**** Exercise material ****

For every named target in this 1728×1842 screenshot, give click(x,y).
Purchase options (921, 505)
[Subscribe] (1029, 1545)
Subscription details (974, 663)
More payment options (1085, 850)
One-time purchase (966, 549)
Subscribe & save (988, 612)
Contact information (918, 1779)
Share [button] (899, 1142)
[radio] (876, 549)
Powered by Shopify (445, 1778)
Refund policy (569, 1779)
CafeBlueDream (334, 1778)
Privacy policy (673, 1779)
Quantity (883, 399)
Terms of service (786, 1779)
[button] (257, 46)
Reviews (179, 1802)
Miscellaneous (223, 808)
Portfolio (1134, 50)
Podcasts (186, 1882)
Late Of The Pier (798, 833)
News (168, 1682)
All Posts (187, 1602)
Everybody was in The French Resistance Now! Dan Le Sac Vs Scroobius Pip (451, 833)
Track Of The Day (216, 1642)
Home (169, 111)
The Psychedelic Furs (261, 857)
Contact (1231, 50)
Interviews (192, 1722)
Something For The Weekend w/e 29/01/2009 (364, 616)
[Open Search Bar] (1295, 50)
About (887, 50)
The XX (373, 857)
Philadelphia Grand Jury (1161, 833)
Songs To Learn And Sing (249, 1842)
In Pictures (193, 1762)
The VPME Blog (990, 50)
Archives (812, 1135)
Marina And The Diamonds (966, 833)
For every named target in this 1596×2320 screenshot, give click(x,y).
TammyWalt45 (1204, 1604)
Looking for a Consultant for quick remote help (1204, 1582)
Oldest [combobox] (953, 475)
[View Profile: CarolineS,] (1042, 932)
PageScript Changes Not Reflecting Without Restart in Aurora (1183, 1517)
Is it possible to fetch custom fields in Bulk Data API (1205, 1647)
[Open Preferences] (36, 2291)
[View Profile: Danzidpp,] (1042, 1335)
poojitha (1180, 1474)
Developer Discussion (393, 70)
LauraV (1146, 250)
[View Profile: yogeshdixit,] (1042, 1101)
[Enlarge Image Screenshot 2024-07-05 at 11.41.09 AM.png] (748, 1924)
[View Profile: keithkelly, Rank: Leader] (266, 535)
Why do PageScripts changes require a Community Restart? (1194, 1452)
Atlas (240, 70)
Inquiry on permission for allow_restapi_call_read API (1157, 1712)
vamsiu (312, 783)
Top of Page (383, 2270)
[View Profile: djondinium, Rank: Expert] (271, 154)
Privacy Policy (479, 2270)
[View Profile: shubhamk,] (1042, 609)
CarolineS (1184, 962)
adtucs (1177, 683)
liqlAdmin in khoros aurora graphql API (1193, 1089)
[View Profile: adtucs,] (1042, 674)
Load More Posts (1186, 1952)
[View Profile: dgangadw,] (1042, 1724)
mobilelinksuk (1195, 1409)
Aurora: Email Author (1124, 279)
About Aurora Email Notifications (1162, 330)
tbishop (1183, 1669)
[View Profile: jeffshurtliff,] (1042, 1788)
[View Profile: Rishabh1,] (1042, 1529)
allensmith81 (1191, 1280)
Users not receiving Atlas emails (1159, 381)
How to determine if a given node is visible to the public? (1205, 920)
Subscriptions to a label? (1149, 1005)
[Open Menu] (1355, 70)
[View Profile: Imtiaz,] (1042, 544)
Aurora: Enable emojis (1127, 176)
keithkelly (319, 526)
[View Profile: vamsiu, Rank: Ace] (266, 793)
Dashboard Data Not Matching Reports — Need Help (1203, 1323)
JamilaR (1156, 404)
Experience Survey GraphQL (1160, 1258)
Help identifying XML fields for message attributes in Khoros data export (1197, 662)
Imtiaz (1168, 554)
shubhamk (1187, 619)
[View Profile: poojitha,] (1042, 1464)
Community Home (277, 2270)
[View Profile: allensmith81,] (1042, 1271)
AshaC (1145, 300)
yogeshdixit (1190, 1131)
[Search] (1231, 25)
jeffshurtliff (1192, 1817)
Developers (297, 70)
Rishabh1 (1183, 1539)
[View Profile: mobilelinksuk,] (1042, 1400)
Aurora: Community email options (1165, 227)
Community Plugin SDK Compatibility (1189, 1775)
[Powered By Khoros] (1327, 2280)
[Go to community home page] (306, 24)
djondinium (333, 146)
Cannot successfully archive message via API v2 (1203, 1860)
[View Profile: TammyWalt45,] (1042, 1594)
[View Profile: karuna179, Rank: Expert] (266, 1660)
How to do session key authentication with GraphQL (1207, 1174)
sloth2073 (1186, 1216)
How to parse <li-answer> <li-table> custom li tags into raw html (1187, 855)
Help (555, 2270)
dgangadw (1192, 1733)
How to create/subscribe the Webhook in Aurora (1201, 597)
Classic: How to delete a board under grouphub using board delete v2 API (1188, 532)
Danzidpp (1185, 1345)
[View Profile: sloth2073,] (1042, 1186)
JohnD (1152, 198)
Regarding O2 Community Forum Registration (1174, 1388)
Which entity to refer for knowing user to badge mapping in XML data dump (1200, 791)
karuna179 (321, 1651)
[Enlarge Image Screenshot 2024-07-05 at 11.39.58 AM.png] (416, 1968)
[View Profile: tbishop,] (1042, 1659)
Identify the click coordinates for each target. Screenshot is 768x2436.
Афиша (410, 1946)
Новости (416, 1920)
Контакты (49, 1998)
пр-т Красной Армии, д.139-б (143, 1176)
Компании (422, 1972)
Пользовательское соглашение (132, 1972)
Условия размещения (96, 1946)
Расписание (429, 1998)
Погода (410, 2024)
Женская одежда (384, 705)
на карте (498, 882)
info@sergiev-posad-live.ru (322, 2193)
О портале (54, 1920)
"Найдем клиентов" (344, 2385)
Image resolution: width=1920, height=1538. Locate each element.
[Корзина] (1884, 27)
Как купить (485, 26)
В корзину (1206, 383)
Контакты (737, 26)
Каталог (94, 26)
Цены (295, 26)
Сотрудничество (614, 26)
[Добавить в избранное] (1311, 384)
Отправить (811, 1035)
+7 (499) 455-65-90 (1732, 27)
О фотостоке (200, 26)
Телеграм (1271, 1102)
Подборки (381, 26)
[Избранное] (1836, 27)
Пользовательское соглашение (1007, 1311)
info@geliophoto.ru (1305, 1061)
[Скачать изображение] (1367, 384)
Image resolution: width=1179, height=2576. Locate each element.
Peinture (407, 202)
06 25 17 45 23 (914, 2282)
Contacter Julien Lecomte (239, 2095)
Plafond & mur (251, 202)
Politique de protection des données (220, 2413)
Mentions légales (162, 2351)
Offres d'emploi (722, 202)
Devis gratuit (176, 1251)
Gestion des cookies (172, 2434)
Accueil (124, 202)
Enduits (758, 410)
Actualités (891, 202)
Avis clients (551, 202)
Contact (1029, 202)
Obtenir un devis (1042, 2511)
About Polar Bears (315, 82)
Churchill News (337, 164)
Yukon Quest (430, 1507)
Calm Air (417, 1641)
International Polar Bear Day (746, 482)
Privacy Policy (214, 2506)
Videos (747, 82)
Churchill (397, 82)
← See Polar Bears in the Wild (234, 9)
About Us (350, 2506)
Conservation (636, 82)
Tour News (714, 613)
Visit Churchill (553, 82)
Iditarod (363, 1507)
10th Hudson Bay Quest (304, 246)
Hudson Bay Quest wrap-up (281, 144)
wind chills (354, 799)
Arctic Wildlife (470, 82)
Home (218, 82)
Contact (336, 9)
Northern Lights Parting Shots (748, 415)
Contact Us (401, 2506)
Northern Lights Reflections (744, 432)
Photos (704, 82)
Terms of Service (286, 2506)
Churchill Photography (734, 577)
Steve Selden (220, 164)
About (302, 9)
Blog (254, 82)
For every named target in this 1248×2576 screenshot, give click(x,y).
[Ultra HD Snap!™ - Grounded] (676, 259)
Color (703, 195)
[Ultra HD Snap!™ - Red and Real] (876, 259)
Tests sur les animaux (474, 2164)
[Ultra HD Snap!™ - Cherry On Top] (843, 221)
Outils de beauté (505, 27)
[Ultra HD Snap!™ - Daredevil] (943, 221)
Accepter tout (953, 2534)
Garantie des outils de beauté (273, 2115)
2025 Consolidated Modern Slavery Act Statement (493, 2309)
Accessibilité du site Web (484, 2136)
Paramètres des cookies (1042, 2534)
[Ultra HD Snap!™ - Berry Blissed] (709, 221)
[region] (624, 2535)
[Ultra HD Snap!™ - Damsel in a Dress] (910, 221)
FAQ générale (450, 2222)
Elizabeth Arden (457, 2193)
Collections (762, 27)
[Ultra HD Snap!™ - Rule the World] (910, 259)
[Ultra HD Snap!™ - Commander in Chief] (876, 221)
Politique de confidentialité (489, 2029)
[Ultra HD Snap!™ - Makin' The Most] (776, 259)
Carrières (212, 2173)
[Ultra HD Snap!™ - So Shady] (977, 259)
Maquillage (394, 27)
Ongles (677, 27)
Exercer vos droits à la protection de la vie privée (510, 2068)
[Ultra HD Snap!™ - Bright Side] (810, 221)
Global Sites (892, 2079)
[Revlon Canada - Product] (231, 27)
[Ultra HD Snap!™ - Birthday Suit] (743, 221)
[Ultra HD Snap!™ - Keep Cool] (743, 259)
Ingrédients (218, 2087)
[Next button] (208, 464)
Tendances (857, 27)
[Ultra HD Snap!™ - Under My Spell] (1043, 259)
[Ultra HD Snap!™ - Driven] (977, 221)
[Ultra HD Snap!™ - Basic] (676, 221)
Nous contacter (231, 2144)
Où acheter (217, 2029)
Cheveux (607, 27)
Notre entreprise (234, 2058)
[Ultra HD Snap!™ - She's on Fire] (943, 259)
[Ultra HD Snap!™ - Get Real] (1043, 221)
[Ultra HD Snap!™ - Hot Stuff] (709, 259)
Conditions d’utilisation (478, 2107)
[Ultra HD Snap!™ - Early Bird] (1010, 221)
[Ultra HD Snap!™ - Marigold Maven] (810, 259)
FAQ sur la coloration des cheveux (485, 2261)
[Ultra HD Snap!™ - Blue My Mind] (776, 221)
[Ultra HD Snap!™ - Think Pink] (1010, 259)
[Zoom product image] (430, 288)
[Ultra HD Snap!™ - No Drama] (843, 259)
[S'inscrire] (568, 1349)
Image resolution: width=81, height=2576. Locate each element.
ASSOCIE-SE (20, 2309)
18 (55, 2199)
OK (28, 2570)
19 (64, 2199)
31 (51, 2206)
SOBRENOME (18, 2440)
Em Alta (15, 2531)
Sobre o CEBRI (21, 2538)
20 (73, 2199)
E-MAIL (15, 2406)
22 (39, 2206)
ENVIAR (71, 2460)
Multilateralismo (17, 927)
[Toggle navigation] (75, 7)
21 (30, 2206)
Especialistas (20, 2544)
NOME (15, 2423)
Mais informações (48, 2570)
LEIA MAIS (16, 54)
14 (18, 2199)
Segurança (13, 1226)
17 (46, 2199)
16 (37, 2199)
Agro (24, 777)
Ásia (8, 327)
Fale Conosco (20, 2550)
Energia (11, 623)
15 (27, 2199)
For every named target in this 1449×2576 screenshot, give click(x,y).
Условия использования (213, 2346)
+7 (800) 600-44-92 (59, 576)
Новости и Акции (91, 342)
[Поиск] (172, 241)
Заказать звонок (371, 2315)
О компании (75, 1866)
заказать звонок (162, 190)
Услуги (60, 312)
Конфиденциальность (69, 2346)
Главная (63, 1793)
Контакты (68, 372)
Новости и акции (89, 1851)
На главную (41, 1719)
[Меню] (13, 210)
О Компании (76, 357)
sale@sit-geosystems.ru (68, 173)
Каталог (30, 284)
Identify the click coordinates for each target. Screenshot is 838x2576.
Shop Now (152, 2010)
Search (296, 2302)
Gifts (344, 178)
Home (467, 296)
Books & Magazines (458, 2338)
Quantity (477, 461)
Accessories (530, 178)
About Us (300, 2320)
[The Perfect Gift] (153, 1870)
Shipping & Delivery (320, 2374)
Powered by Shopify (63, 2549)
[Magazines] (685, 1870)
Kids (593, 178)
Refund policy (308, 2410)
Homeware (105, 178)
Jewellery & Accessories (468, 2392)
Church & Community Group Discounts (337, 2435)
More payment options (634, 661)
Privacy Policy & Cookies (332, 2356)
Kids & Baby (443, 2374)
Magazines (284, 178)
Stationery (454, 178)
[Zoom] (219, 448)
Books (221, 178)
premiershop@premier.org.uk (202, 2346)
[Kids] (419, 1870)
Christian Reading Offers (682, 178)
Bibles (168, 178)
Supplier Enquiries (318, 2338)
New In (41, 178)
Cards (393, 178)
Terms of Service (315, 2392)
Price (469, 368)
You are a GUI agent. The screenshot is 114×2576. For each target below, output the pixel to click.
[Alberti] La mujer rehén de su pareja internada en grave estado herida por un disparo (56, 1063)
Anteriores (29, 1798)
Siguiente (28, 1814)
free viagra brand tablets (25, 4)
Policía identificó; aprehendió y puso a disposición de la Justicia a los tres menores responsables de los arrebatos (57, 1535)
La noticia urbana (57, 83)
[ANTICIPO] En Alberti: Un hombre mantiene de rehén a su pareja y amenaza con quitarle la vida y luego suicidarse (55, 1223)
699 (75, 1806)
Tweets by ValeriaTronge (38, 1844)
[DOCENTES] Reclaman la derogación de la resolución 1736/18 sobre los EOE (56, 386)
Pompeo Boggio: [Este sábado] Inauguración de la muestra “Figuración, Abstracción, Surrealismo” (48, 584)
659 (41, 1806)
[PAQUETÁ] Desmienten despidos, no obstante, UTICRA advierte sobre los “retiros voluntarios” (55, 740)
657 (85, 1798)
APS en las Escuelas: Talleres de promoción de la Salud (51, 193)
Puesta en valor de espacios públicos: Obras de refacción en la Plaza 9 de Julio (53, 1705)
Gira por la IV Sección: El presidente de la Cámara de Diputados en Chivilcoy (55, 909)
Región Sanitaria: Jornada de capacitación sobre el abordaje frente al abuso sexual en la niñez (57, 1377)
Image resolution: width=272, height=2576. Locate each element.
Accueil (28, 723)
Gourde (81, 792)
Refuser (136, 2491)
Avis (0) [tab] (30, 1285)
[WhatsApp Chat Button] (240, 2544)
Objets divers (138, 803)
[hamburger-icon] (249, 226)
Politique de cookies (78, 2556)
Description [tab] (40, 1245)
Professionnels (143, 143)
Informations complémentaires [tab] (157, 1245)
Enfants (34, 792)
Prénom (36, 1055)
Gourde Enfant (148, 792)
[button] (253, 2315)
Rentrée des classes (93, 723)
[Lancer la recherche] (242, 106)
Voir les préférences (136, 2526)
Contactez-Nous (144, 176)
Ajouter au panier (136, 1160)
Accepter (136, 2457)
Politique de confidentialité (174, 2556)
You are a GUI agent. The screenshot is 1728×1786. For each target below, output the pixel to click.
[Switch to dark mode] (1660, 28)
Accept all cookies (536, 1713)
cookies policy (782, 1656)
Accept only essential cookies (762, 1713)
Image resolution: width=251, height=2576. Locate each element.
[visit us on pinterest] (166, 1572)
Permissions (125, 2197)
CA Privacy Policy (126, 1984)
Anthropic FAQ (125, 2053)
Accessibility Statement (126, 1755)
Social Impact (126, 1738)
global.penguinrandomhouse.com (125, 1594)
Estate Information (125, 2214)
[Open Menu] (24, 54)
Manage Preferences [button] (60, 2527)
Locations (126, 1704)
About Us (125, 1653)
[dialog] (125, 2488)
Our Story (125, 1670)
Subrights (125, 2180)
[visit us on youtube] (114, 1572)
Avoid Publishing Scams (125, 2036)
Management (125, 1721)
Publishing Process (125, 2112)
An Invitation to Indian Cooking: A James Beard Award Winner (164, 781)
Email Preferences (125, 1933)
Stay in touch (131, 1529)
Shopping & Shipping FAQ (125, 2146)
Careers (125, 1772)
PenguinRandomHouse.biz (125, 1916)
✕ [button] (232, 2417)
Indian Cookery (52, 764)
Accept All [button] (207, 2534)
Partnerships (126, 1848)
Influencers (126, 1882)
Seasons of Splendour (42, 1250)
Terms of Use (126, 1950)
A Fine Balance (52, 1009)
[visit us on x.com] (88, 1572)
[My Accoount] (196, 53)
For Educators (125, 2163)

****

Copy verbatim, from the listing above, each line from the one containing "Как купить (485, 26)" down to the one containing "Пользовательское соглашение (1007, 1311)", inclusive.

Как купить (485, 26)
В корзину (1206, 383)
Контакты (737, 26)
Каталог (94, 26)
Цены (295, 26)
Сотрудничество (614, 26)
[Добавить в избранное] (1311, 384)
Отправить (811, 1035)
+7 (499) 455-65-90 (1732, 27)
О фотостоке (200, 26)
Телеграм (1271, 1102)
Подборки (381, 26)
[Избранное] (1836, 27)
Пользовательское соглашение (1007, 1311)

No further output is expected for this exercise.